949. Autant les maux sont éloignés comme péchés, autant les biens influent, et autant l'homme fait ensuite les biens, non par lui-même mais d'après le Seigneur. Ainsi :
Primo. Autant l'homme n'adore point d'autres dieux, et par conséquent n'aime point par dessus toutes choses lui-même et le monde, autant influe du Seigneur la reconnaissance de Dieu, et alors il adore Dieu non d'après lui-même, mais d'après le Seigneur.
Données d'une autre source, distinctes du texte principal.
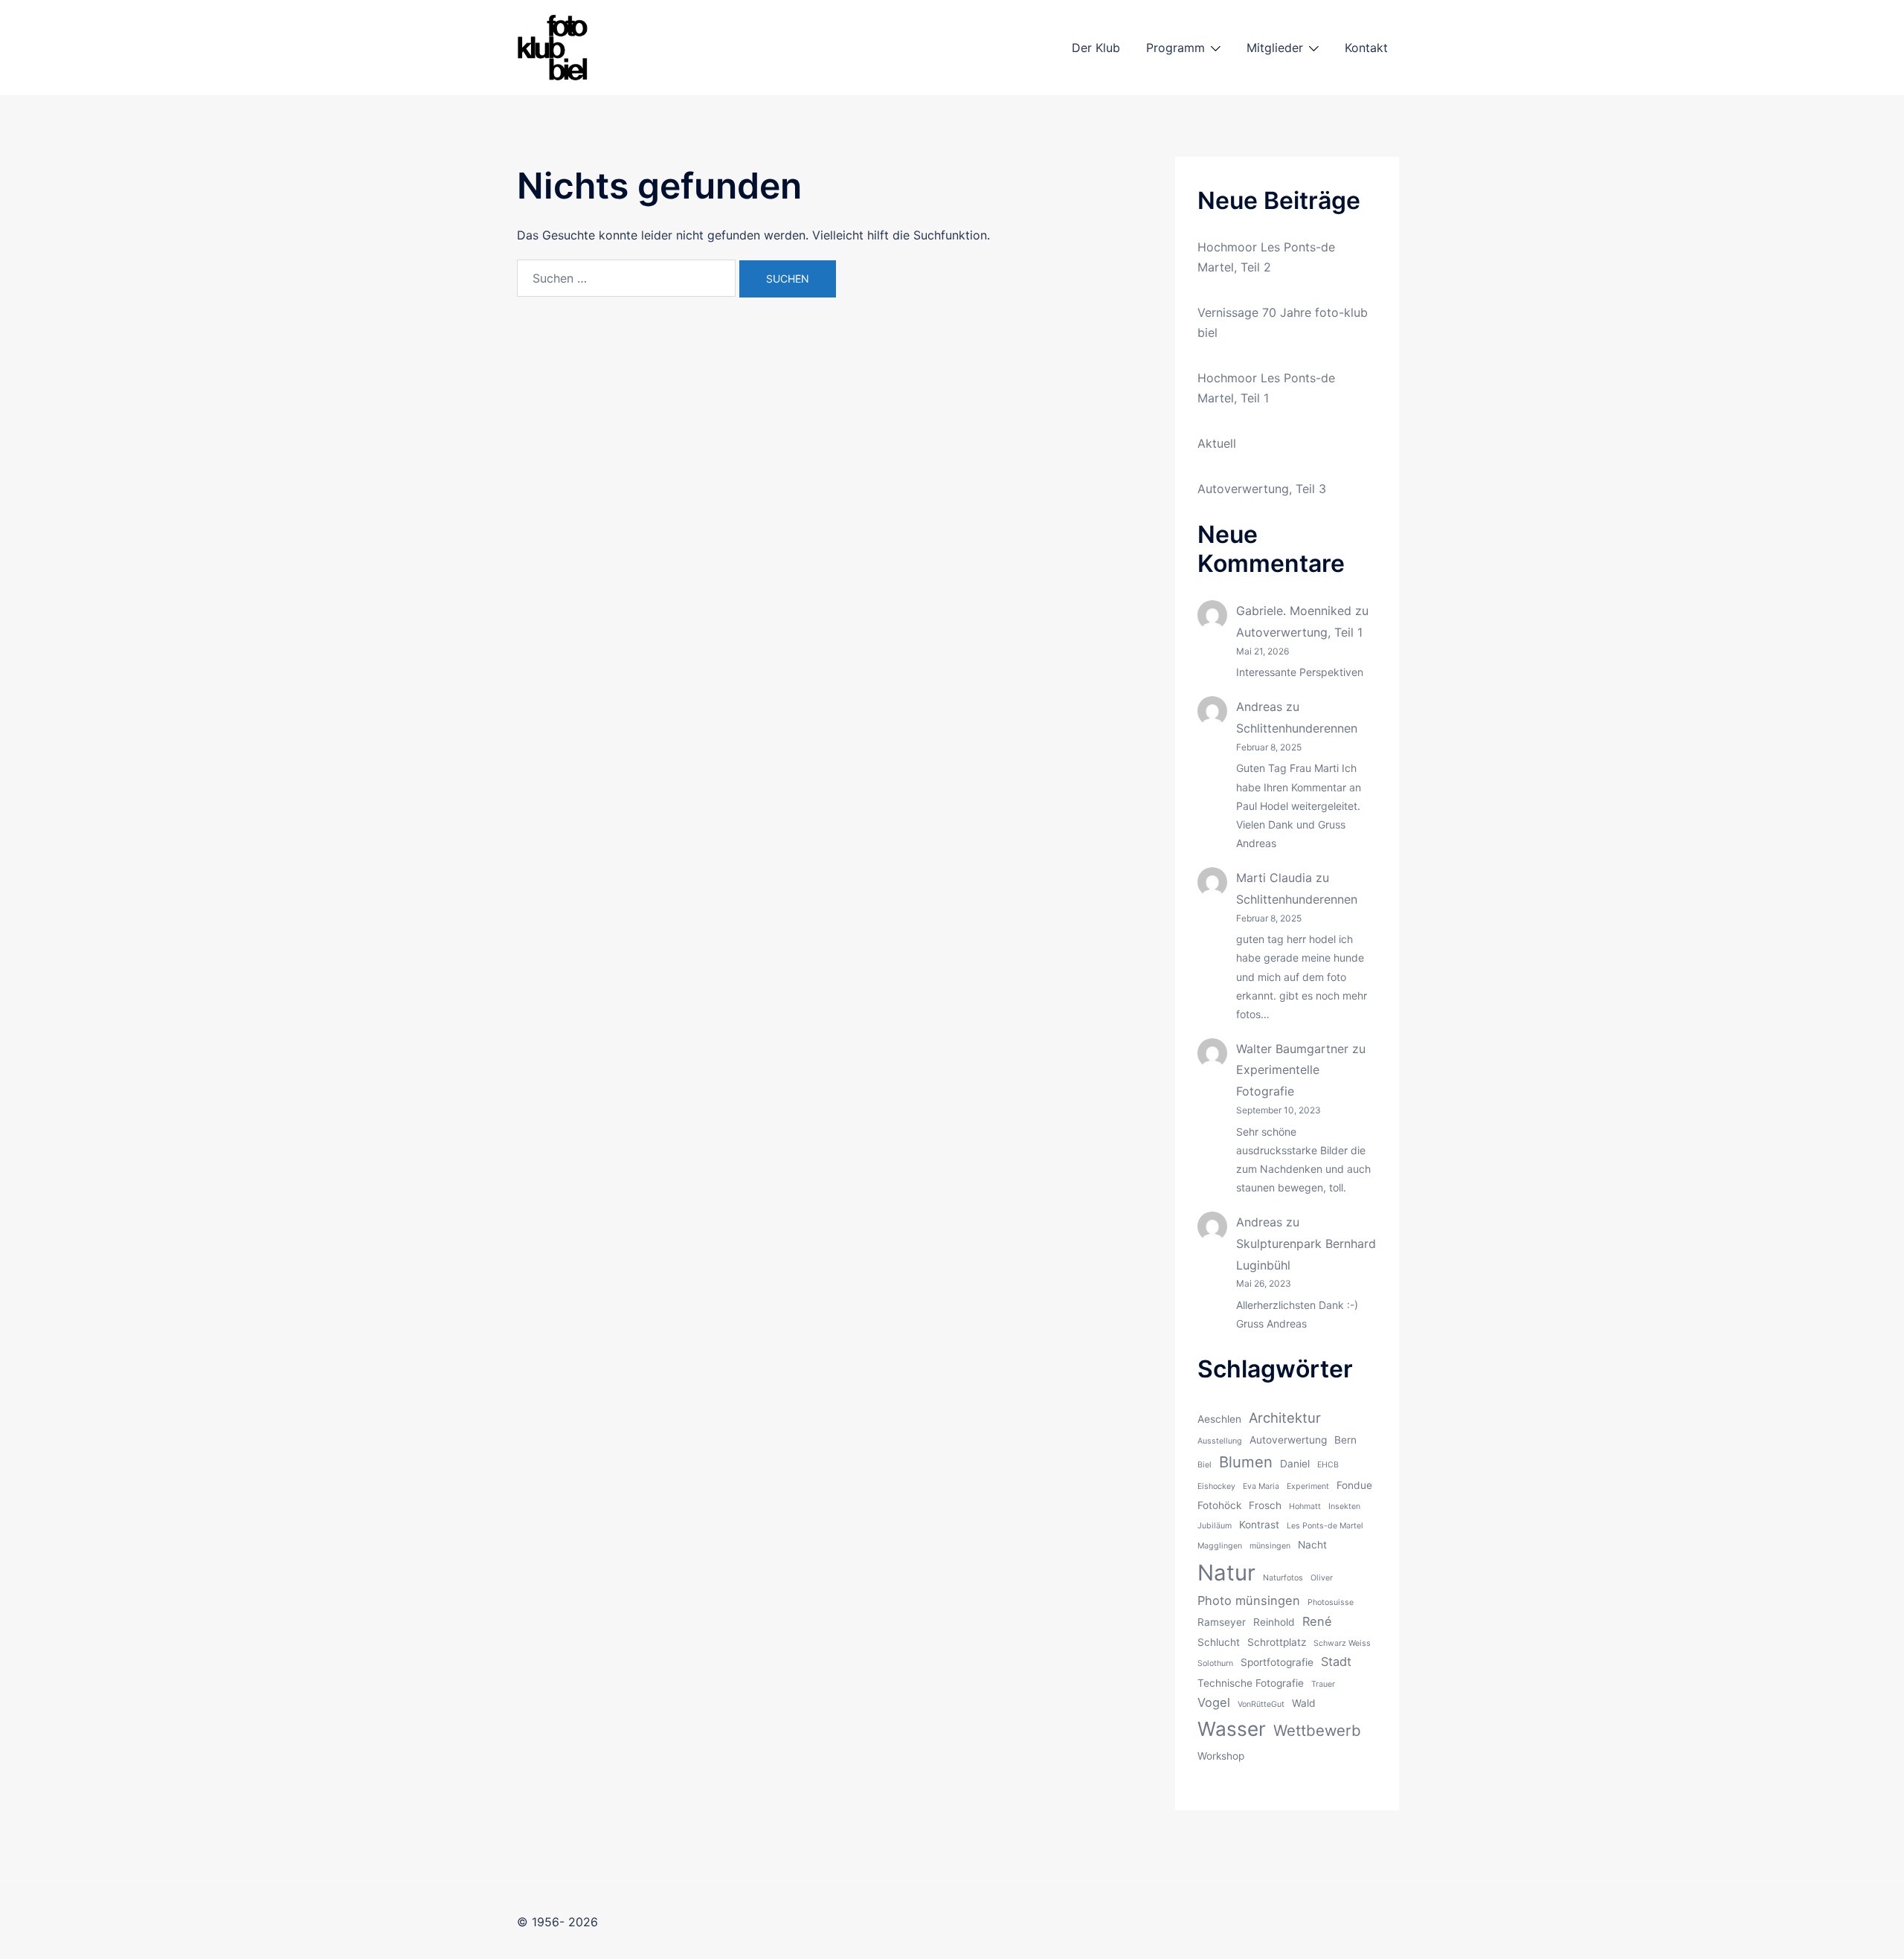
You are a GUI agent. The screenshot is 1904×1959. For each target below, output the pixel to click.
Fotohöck (1219, 1505)
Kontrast (1259, 1525)
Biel (1204, 1465)
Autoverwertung (1288, 1440)
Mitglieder (1275, 47)
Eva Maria (1261, 1486)
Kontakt (1366, 47)
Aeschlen (1219, 1419)
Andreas (1259, 706)
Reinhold (1274, 1622)
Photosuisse (1331, 1602)
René (1317, 1621)
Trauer (1323, 1684)
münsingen (1270, 1546)
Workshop (1220, 1756)
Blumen (1246, 1462)
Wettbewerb (1317, 1730)
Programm (1175, 47)
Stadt (1336, 1661)
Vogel (1213, 1702)
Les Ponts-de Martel (1325, 1526)
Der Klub (1096, 47)
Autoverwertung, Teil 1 (1299, 632)
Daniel (1295, 1464)
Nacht (1312, 1545)
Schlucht (1218, 1642)
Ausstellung (1219, 1441)
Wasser (1231, 1728)
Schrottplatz (1276, 1642)
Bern (1345, 1440)
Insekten (1344, 1506)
Secundo. Autant il ne profane point le nom de Dieu, et fuit par conséquent les cupidités qui ont leur source dans les amours de soi et du monde, autant il aime les choses saintes de la Parole et de l'Église, car elles sont le Nom de Dieu ; et les cupidités, qui ont leur source dans les amours de soi et du monde, les profanent.
Tertio. Autant il fuit les vols, par conséquent aussi les fraudes et les gains illicites, autant la sincérité et la justice entrent en lui, et il aime le sincère et le juste d'après le sincère et le juste, et par suite il agit avec sincérité et justice, non par lui-même, mais d'après le Seigneur.
Quarto. Autant il fuit les adultères, par conséquent aussi les pensées non chastes et déshonnêtes, autant entre en lui l'amour conjugal, qui est l'amour intime du Ciel, amour dans lequel réside la chasteté même.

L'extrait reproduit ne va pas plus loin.